— start Selection —

Can you tell us about any sacrifices you’ve made? Honestly, nothing feels like a sacrifice. Lots of hard work and sleepless nights, but it's all completely worth it to know I’m building something of my own. Hard work and sleepless nights come with the job of a producer anyway, so given that’s what I was doing previously, it's nothing I’m not used to. There’s also nothing else I’d rather be using my savings on. This feels like the “thing” I'm supposed to do.
Are there any mistakes you’ve learned from? So many mistakes. A few every single day! But the biggest lesson is to bring in experts when you’re truly over your head! Even if it seems like something you can’t afford, you can find a consultant in almost any field available to hire by the hour these days, so make sure you ask someone's advice if you’re lost or don’t know how to handle something.
What have been your top three milestone moments so far? The first customer to purchase online who I didn’t know (or who wasn’t a friend of a friend)! The first major retailer to sign the brand (we just signed with a big French department store) First press mention - seeing the brand name in the Irish Times! (We only launched in January so these small steps are still huge to us!)
What advice would you give? The advice I’d give is to test your product as much as you can as early as possible. For example, bring prototypes to a trade show before manufacturing. Get real people’s opinions, people who aren’t your friends. They’ll be more brutal with you. Find out what real people think they’re worth, if they would ever buy them. (I didn’t do this by the way, but I should have!)

— end Selection —
— start Data —

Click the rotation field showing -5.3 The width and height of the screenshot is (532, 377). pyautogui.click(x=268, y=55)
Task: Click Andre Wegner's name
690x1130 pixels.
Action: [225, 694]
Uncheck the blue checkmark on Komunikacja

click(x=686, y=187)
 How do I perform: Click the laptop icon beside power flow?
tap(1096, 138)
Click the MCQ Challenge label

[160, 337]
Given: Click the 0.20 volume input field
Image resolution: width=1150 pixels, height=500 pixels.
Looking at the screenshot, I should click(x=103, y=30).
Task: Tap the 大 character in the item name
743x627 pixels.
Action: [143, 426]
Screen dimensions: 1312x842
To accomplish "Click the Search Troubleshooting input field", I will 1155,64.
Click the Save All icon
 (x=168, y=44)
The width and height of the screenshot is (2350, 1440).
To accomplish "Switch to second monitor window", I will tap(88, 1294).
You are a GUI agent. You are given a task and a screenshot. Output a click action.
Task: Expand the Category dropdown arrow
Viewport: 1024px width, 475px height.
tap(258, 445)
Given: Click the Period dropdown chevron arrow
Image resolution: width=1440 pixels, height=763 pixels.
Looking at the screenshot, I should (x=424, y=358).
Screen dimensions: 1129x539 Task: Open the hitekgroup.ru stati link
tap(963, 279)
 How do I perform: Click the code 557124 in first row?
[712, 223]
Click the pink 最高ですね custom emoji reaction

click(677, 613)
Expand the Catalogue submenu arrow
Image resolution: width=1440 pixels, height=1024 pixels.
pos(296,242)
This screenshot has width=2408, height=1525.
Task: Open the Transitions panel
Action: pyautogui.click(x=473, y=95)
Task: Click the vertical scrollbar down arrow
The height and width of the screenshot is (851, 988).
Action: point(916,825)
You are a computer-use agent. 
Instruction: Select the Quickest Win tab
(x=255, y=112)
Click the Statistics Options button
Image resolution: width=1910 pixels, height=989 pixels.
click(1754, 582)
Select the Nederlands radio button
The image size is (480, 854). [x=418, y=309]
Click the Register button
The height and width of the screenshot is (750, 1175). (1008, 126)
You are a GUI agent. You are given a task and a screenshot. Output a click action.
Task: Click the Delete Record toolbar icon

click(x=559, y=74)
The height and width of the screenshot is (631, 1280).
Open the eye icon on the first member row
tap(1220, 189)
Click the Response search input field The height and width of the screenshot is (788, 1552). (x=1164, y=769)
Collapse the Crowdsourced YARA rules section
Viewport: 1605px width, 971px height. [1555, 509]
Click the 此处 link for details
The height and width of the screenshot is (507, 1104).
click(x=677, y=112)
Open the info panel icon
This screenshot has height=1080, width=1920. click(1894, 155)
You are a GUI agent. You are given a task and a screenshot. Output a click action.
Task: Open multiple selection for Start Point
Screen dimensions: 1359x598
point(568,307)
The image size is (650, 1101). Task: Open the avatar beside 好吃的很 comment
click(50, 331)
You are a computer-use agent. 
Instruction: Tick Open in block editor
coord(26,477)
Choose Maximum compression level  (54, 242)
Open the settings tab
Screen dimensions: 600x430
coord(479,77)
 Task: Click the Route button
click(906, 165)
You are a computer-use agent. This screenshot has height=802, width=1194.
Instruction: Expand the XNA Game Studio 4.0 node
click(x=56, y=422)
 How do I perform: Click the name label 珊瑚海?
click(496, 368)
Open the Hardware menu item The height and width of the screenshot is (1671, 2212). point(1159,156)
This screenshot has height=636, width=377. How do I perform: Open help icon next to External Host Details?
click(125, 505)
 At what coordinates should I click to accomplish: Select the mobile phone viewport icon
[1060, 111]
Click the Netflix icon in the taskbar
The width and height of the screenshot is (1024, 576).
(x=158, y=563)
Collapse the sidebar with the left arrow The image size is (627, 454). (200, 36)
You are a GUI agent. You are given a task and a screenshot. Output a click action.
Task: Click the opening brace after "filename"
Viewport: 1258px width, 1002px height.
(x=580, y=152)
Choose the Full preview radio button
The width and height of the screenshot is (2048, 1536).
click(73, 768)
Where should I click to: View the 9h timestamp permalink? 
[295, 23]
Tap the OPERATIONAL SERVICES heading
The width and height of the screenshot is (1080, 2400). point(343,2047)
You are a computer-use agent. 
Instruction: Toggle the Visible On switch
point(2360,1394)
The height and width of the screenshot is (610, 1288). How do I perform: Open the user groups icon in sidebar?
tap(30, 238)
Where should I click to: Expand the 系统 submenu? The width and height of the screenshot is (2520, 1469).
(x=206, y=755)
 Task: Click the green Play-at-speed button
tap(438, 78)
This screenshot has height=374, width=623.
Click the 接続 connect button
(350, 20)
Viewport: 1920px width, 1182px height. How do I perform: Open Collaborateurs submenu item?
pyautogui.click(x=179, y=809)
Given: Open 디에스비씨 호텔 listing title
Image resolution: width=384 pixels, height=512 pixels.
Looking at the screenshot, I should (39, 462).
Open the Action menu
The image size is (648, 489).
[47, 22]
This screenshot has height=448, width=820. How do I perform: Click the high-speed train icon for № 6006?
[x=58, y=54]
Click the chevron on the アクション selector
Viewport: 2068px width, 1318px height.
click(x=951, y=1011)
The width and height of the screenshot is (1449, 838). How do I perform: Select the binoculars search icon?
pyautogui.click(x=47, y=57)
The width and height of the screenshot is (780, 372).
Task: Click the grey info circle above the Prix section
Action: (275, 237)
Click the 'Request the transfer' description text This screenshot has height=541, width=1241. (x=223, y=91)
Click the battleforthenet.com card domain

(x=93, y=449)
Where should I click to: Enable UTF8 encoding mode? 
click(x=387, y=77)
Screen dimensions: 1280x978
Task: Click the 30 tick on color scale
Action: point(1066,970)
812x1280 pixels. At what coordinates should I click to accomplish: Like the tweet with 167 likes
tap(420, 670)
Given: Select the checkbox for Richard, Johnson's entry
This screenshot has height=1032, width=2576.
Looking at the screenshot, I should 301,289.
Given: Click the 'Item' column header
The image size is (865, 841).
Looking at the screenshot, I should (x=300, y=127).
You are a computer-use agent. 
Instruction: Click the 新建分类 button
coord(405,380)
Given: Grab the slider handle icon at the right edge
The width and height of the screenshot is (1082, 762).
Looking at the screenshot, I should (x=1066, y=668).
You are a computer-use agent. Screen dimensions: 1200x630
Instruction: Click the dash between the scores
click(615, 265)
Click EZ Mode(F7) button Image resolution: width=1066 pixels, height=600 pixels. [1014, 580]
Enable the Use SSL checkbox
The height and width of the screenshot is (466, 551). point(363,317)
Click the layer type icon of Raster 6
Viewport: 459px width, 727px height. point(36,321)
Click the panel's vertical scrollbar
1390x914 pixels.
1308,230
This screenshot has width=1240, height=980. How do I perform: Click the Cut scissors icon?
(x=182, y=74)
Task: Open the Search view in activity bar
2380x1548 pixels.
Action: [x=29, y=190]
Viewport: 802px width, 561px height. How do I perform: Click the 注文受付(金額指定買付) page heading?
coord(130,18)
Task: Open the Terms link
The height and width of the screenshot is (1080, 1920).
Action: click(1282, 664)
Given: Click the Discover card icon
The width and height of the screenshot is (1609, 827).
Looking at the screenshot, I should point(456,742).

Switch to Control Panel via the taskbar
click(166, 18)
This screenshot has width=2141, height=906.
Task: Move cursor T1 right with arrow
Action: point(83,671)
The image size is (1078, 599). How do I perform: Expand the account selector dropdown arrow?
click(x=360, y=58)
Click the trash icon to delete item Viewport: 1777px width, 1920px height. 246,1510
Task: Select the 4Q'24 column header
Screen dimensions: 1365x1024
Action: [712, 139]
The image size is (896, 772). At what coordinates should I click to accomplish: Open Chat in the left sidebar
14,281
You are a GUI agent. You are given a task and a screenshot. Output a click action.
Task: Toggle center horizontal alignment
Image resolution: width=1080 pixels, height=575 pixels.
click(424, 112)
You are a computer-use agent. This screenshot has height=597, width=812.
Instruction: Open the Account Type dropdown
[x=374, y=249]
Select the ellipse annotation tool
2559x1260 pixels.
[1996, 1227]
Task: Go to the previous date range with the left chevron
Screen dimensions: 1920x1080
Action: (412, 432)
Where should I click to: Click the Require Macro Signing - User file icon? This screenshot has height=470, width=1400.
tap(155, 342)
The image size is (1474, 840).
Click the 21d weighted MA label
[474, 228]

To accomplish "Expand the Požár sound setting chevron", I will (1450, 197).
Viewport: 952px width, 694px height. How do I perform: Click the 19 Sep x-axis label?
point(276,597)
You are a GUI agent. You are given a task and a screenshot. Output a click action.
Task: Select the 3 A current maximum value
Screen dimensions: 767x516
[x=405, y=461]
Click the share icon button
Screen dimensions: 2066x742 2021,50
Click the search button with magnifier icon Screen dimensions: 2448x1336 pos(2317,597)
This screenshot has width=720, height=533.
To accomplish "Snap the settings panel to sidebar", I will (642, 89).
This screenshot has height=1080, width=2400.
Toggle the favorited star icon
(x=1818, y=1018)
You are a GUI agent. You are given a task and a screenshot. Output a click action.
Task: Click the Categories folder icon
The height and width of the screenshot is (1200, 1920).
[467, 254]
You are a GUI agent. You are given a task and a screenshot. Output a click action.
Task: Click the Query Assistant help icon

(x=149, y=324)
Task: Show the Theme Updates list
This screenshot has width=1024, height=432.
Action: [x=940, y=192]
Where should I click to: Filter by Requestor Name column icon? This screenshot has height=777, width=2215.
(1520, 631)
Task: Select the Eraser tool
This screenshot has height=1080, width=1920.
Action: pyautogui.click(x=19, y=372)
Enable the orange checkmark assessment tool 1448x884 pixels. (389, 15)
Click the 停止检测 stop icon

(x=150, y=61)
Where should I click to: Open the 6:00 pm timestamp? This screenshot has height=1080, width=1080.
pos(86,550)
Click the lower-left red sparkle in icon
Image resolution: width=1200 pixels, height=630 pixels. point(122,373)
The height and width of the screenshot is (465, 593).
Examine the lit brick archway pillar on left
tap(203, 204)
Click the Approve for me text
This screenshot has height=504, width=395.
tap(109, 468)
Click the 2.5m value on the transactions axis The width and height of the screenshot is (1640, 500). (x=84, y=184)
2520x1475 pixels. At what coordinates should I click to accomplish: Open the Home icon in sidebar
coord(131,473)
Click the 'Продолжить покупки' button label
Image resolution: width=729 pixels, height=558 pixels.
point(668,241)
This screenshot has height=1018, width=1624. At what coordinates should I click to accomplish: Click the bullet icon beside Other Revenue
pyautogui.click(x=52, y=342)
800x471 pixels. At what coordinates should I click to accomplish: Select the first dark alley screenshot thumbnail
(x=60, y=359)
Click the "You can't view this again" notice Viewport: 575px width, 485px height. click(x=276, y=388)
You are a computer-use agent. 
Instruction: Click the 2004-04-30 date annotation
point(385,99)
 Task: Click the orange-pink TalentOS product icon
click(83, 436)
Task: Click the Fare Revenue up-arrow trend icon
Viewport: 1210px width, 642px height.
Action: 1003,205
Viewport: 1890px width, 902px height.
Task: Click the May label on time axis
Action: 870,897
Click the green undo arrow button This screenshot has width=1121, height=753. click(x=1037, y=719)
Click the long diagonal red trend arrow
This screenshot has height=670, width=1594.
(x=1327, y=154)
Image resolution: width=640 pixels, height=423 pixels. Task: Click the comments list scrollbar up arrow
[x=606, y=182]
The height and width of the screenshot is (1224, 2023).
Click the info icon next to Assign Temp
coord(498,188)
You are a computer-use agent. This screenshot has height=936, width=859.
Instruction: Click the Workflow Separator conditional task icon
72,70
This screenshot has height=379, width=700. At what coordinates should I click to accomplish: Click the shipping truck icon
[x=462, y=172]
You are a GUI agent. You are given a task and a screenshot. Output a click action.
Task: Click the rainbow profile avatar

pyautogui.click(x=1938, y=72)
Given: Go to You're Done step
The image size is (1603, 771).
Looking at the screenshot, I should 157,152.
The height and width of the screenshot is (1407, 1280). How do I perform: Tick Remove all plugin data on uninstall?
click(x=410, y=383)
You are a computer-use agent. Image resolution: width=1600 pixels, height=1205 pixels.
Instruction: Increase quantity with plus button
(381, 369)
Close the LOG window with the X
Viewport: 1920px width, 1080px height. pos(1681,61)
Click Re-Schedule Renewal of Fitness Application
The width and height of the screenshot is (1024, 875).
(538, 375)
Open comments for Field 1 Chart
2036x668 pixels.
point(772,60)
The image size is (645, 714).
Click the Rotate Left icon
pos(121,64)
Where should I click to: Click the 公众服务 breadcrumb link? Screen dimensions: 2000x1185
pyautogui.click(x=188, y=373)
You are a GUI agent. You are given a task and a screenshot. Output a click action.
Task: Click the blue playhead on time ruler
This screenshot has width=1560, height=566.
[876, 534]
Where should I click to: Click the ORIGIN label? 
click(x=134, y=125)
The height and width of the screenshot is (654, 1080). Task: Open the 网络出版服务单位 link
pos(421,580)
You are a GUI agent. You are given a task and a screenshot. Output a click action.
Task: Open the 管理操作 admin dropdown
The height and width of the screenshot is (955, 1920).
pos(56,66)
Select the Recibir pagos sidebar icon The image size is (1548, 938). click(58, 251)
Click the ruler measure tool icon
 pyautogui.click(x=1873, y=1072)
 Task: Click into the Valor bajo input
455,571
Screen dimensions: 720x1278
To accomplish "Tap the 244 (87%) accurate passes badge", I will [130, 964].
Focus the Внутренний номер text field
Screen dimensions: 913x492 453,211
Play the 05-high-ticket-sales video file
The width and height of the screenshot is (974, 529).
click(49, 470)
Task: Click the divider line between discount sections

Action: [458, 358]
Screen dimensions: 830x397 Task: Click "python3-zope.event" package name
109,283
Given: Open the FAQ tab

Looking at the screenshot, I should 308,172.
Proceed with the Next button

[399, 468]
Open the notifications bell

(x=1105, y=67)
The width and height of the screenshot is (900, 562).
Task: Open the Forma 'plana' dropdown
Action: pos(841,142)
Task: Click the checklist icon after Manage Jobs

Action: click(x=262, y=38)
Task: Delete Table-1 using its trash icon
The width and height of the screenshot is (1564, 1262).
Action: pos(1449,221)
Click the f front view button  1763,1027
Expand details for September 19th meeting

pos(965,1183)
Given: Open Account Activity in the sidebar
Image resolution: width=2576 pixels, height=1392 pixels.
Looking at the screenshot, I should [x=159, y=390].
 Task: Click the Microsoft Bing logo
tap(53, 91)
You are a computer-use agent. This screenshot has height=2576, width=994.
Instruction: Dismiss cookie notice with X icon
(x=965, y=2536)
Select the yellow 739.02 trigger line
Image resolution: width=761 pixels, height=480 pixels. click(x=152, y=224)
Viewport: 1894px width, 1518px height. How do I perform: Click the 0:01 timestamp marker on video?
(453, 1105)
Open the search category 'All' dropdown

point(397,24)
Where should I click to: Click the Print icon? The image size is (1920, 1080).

— end Data —

= What you will do =
A. List the three milestone moments named in the interview.
B. Identify every line of the listing that contains the word "sidebar", matching case exactly.
The interview and the listing have nothing to do with each other.

= Final answers =
A.
1. The first online purchase by a customer the speaker didn't know, or who wasn't a friend of a friend.
2. The first major retailer signing the brand, a big French department store.
3. The first press mention, with the brand name in the Irish Times.

B.
Collapse the sidebar with the left arrow The image size is (627, 454). (200, 36)
The height and width of the screenshot is (610, 1288). How do I perform: Open the user groups icon in sidebar?
The image size is (896, 772). At what coordinates should I click to accomplish: Open Chat in the left sidebar
To accomplish "Snap the settings panel to sidebar", I will (642, 89).
2520x1475 pixels. At what coordinates should I click to accomplish: Open the Home icon in sidebar
Select the Recibir pagos sidebar icon The image size is (1548, 938). click(58, 251)
Given: Open Account Activity in the sidebar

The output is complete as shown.